Мне везет, как всегда.
— Эй, я тебя знаю.
Я оборачиваюсь на мужской голос, исходящий от столика на двоих справа от меня, и улыбаюсь, когда узнаю его.
Геракл.
— Привет, — я подхожу, и он жестом предлагает мне сесть.
— Это место — зоопарк в обеденное время. Думаю, мы выбрали самое худшее время для посещения.
Я сажусь и разворачиваю свои столовые приборы.
— Извини, я так и не узнала твое имя в ту ночь.
— Уэстон, — говорит он. — А твое?
— Далила.
— Ты все-таки встретилась с Зейном?
— Да. — Я приподнимаю брови, ковыряя вилкой свой салат. — Спасибо за помощь в этом. Видимо, в ту ночь Зейн был очень востребован.
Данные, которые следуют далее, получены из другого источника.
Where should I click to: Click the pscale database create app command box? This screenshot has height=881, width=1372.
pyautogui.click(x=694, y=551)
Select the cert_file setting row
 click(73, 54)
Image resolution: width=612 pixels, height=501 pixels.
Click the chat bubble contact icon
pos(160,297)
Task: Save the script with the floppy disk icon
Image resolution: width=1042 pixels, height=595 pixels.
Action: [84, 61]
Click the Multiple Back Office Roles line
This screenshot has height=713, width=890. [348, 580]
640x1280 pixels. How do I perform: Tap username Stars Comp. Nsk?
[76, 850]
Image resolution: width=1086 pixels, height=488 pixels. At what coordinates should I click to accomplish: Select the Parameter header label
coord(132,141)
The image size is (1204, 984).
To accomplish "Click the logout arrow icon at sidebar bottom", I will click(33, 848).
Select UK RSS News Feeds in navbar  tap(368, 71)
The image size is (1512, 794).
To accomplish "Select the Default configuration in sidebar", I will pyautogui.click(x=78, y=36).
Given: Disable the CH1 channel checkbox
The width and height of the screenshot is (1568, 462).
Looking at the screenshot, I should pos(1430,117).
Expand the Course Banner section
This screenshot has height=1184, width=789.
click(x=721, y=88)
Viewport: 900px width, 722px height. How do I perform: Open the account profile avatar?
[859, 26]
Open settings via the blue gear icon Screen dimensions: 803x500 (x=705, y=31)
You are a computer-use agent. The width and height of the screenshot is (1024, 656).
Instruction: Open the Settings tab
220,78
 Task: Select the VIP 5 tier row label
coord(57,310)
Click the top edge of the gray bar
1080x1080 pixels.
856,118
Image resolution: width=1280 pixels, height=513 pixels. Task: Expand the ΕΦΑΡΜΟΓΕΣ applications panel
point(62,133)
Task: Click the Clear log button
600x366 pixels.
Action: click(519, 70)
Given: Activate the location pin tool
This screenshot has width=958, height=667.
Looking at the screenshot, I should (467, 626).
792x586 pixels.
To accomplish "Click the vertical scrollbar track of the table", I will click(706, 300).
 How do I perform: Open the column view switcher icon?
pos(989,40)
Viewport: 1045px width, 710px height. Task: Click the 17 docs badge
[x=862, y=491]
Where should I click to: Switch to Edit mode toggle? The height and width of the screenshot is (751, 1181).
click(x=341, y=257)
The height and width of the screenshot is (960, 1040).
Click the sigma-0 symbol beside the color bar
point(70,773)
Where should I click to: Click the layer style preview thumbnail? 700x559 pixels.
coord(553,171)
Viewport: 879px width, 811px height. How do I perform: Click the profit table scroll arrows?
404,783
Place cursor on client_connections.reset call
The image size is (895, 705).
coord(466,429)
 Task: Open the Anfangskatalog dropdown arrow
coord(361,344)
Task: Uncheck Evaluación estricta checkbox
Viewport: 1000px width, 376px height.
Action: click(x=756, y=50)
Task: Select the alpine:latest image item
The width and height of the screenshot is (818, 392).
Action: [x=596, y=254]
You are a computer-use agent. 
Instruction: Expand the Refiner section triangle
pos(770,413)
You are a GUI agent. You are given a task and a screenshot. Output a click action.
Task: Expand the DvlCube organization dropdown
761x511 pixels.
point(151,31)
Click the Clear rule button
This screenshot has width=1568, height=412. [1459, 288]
— Неа. — Уэстон ухмыляется. — Нужно просто знать, где искать.
— Вы хорошие друзья?
— Мы оба «Пумы».
Он натягивает футболку на своей мускулистой груди. Темно-синими и золотыми буквами написано «Гейнсвилльские», и я полагаю, что остальная надпись сзади.
— Так вы друзья или просто… «Пумы»?
Он улыбается и хмыкает.
— И то, и другое.
— Итак, мне интересно, — начинаю я, — произошло ли что-нибудь за те выходные с твоей желтой рубашкой?
Уэстон выпрямляется, широко распахивает глаза, а на щеках появляется румянец. Очаровательно видеть этого нежного гиганта таким застенчивым.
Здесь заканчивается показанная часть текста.